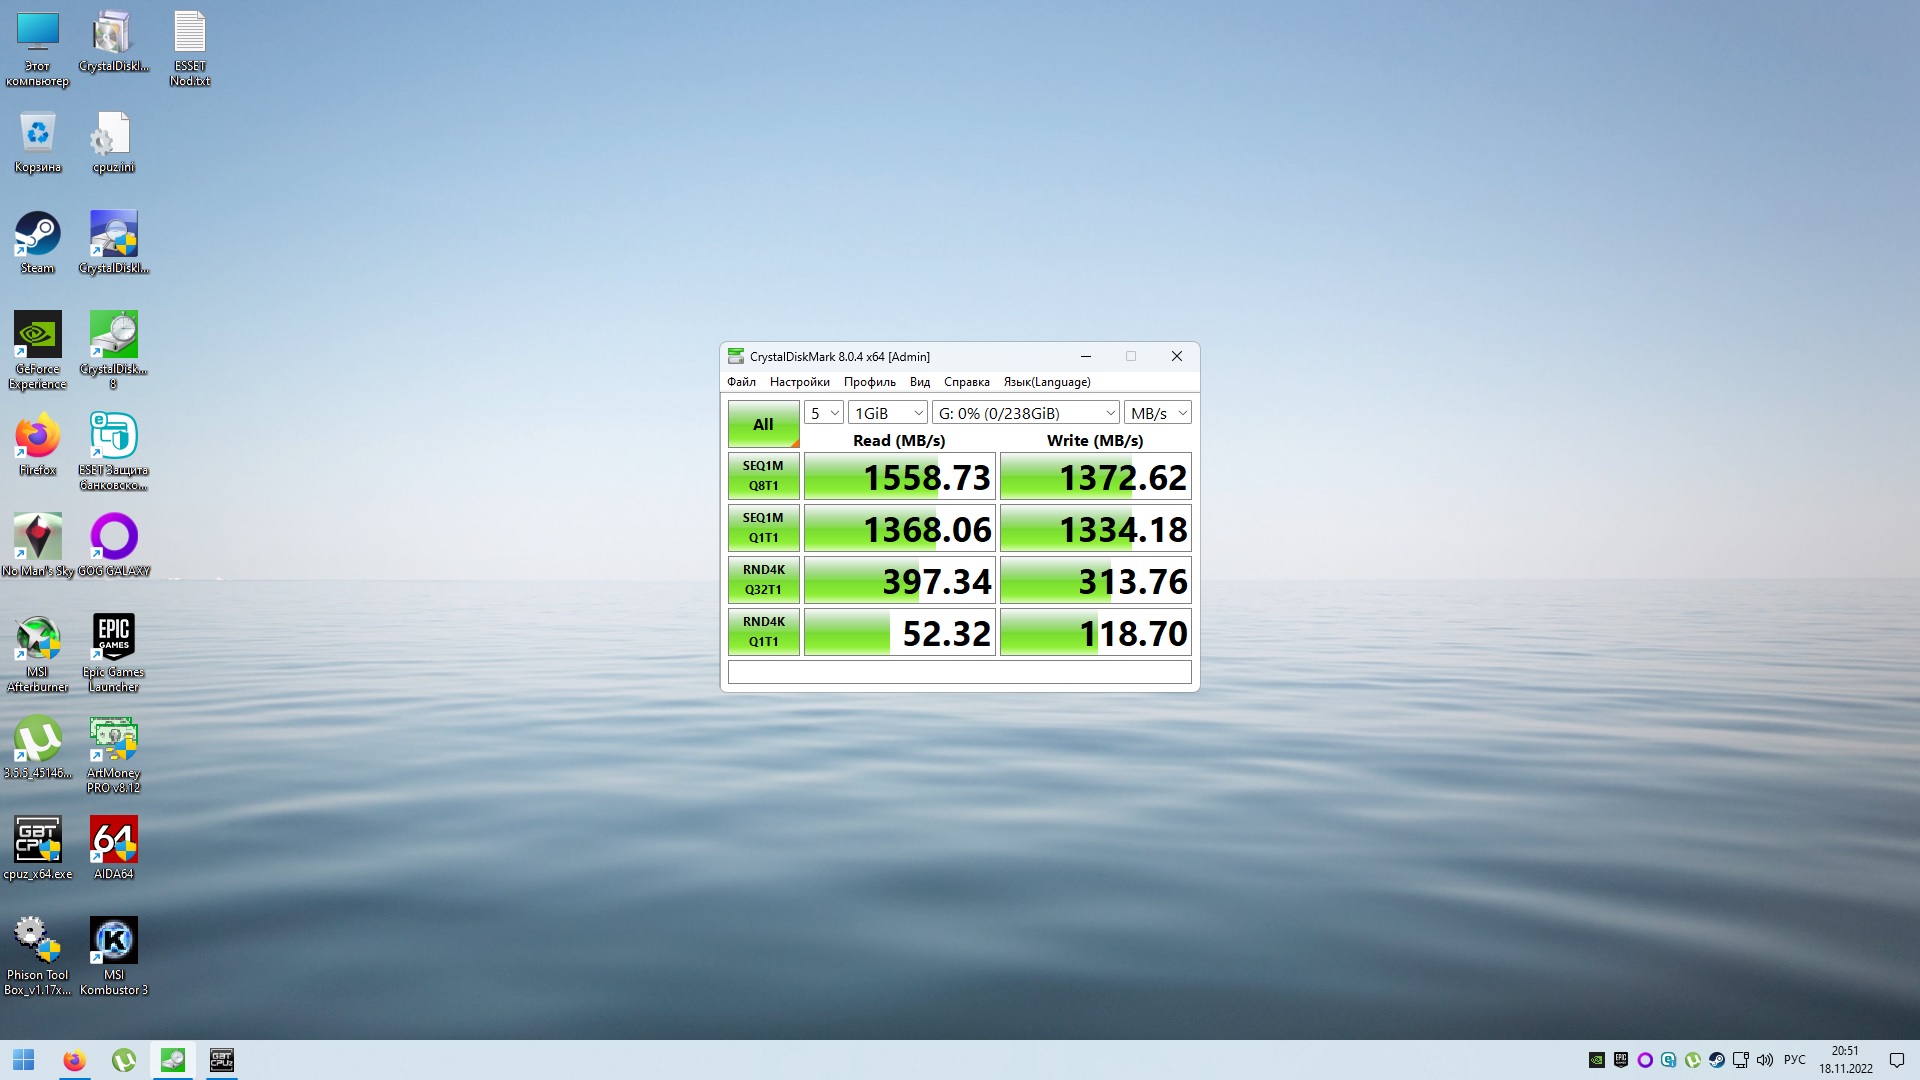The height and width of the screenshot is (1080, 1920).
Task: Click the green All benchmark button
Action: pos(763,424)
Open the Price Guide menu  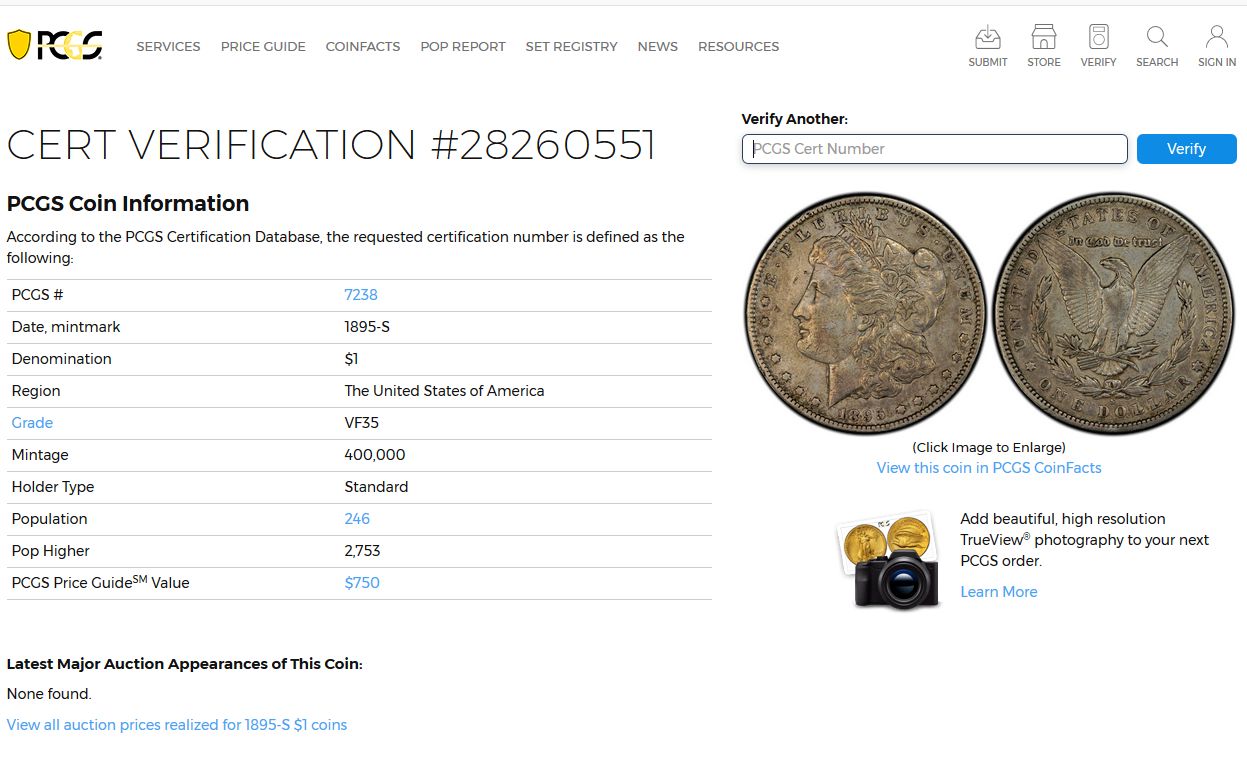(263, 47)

○ ○ ○

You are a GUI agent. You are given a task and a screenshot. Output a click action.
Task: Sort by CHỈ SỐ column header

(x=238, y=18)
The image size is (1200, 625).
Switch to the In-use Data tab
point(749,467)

○ ○ ○

(Stated task): Rewrite as a numbered list the entries from the line with "You are a GUI" up to and including the line with "point(749,467)", leaving out blank lines.

(Solution to this problem):
1. You are a GUI agent. You are given a task and a screenshot. Output a click action.
2. Task: Sort by CHỈ SỐ column header
3. (x=238, y=18)
4. The image size is (1200, 625).
5. Switch to the In-use Data tab
6. point(749,467)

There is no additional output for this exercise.